GOSHEN, Ind. -- “By the world’s standards we would say Austin was an overachiever,” says Leslie Weirich, Suicide Prevention Specialist and Austin’s mother. “He graduated with above a 4.0 from Goshen High School with weighted honors, ran track and played football all four years he was there. He actually was the president of his freshmen, sophomore, junior, senior class, a member of the Fellowship of Christian athletes. If there was a club or activity, he was in it and that carried onto college. He attended Wabash college, and Austin played football at Wabash.”

“On September 10th of 2016, which will be 5 years tomorrow, our son Austin took his life, and it has changed our lives, and set me on a path to realize this problem is too big,” says Leslie.  

Every 8 hours, we lose someone to suicide in the state of Indiana. To put this into perspective, by the end of the day, someone will have lost a son, a mother, a daughter, a brother, a friend.

September 10th is World Suicide Prevention Day, but for the Weirich’s, it marks a day they’ll never forget.
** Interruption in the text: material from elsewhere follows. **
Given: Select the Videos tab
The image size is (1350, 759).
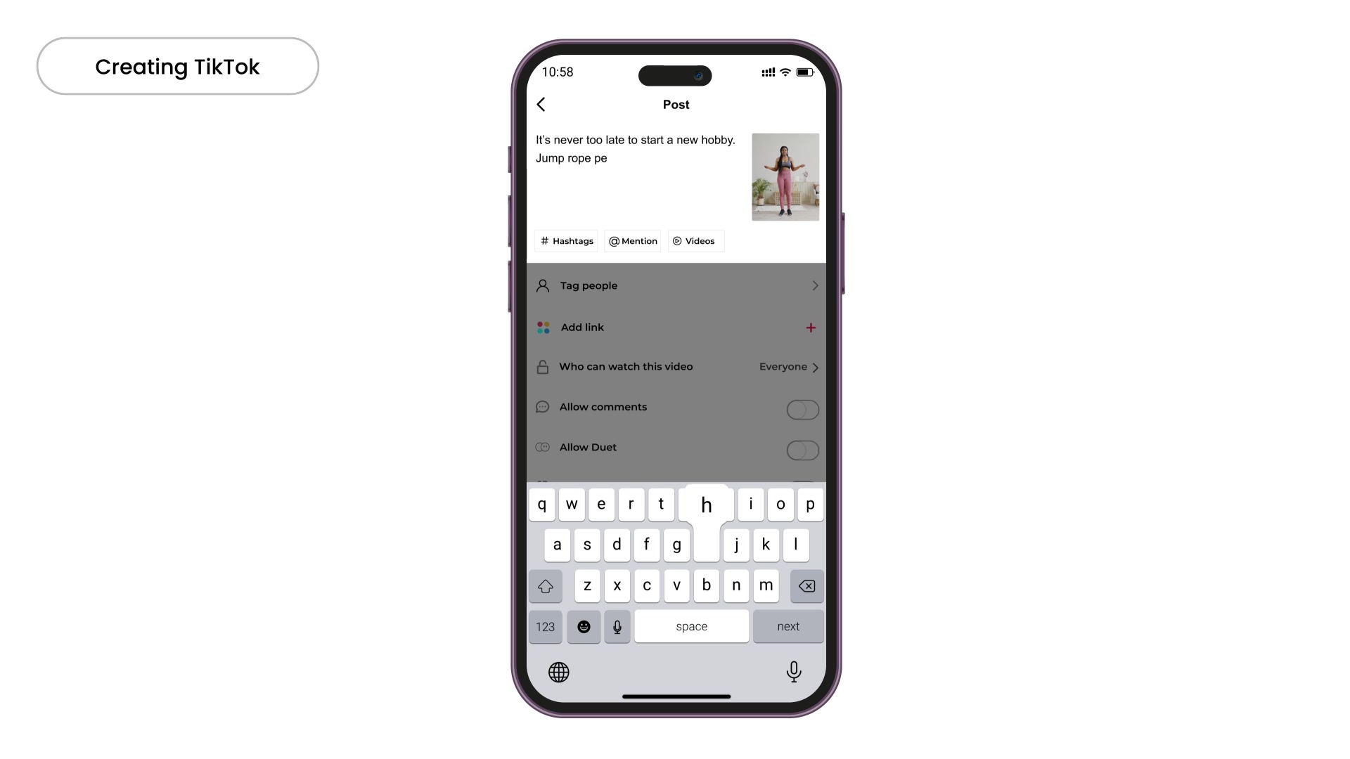Looking at the screenshot, I should click(696, 241).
“I do not want people to think that suicide can never happen to their family, because if you ask anyone in our community, they would tell you that about my son 5 years later and people still cannot believe Austin Weirich took his life. So we have to get people to realize that suicide is the great equal opportunity offender. It does not care what zip code you live in, it does not care the color of your skin, your background, your socioeconomic group, it impacts us all,” says Leslie.  

Just a little over a year after losing her son, Austin, Leslie made it her mission to end the stigma surrounding mental health. She joined the team at Oaklawn Community Health, and she began sharing her story to students and parents, then even furthering her drive for change by starting Leslie’s Hope. But she does not just share Austin’s story, Leslie educates youth specifically about brain development.
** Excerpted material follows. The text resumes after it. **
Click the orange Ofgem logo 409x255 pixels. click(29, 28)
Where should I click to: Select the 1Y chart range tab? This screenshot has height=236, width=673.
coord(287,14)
The pre-frontal cortex is the portion of the brain tasked with higher level reasoning, and decision making, but it is not fully developed until the age of 27. Leslie teaches teens about the ‘Not Okay App’ and text crisis hotlines for kids to turn to in moments of emotion and isolation. It is all in an effort to save more lives, no matter how difficult it might be to relive her family’s pain and heartbreak.

“If I waited until I was not a grieving mom to tell my story, I would probably never tell my story,” says Leslie. “I am always going to a grieving mom”
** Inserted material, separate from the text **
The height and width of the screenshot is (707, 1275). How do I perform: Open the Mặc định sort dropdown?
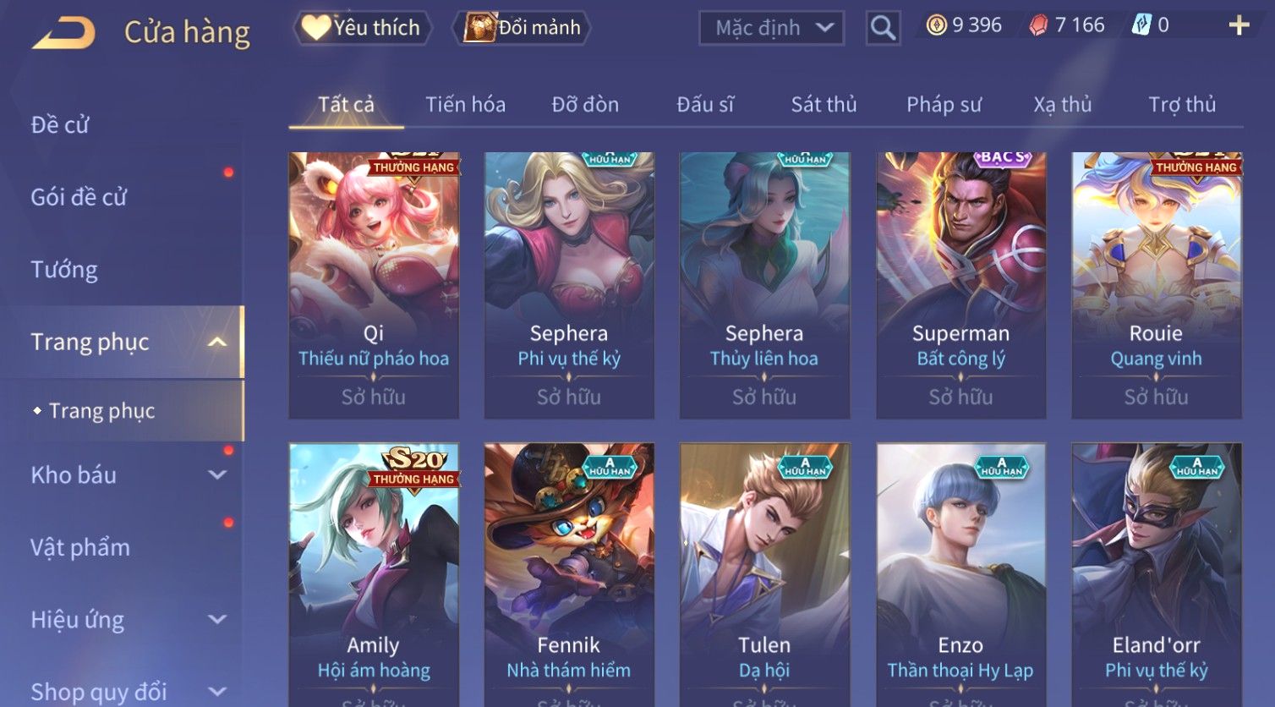coord(772,28)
Sadly, World Suicide Prevention Day, also marks a somber day for the loved ones of one of Austin’s teammates, too.

“I would like to say that was the only loss that Wabash College had, but on the two-year anniversary of Austin’s death, World Suicide Awareness Prevention Day in 2018, the co-captain of Austin’s football team, a beautiful young man out of Carmel, Indiana, Evan Hansen also died by suicide,” says Leslie.

Evan Hansen had been playing tackle football since he was 7 years old. Following his death, his family discovered he had a CTE diagnosis from repeated blows to the brain.  Now his parents and the Weirich’s, lean on each other through this grief.

“And they have a wonderful foundation, the Evan Hansen Legacy Foundation, and on Saturday Chuck and Mary Hansen, they will be with us at the 5K to walk in memory of both of our sons.”

This Saturday the Goshen Community, friends, teammates and family will come together to walk in the Austin Weirich Memorial 5K. All of the proceeds will go to Austin’s Memorial Scholarship Fund at Goshen High School. The scholarship is given to people with a passion for mental health, something that Leslie hopes will encourage others to join her fight in ending the stigma, and saving lives.

“So, what I want everyone to be aware of is suicide can happen anywhere to anyone at any age, so we need to make sure, all of us in the community have resources and are working on our mental health and funding our mental health and making sure everyone has access to mental health resources.”